The Gentrification Of Black Creative Output

Part 2

In his book African Art in Transit (1994), Christopher B. Steiner discusses the perceptual shift of art into commodity, which he believes changes the spirit of the art as well as the social life of the artists. Because of the growing international trade in beautiful, non-traditional versions of black ancestral art forms, there is an emergence of predominantly decorative art of ‘African’ decent, and there is mounting debate on the ethics of making such modified forms of the black art aesthetic to meet non-black consumer demand.

“Important also is a new cross-fertilization between visual cultures that once were in conflict, but currently service one another”.
Using an analogy of Ndebele wall art, Steiner shines a light on what now includes stylized images of airplanes and light bulb fixtures, while current Coca-Cola cans and British Airways airplane tails display Ndebele abstract patterns, and de Beers produces pseudo-Ndebele beaded collars from precious gems. The mainstream has found the Ndebele and neither community remains the same.

Undeniably, of all the indigenous art-forms from Southern Africa that is most commodified is the Ndebele art aesthetic. This commodification has implied numerous streamlined stylizations which has fossilised the art-form’s expansion and evolution towards the satisfaction of western stratified tastes. This assimilation spans from fashion, decorative arts and has even adapted to a number of local cultures, but the sad truth has been the elimination of the spiritual dimension attached to these indigenous art practices.

Indigenous art practices which are and should remain familial activities, often practiced during initiation processes conducted by various communities, now serves only as an aesthetic commodity, an economic bridge upon which western mainstream design decisions are impacted upon a world of indigenous cultures .

The convergence of western aesthetics with Ndebele indigenous modes of a spiritualised art has, for instance, somewhat presented a complimentary diversity which is certainly a feat of genius from the black creative aesthetic point of view.
But, does this convergence of an indigenous worldview and visual culture with western worldviews hold the greatest promise for stimulating the resurgent forces that can play a lead role in reclaiming, renewing and revitalizing the responsibility of black art as whole for its practitioners, resources, economies and consumptive communities?

Recurring negative feedback in the relationships with the external forces of western financing, has posed certain concerns for black creative practitioners who now have to contend with a possible extermination of their indigenous aesthetic that has for centuries formed their innate visual culture and worldviews.
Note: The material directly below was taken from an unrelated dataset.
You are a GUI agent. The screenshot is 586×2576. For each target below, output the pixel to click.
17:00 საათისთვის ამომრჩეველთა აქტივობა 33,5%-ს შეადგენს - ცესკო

The assimilation of western worldviews is not solely to blame for the disconnection the art seems to exhibit towards the real lives of the communities of under-privileged and marginalised, as a matter of fact the convergence has had some positive results for a few artists from the black community.


But the positives are too scantily scattered along a perilous road towards reclamation and revitalization of black indigenous artistic practices.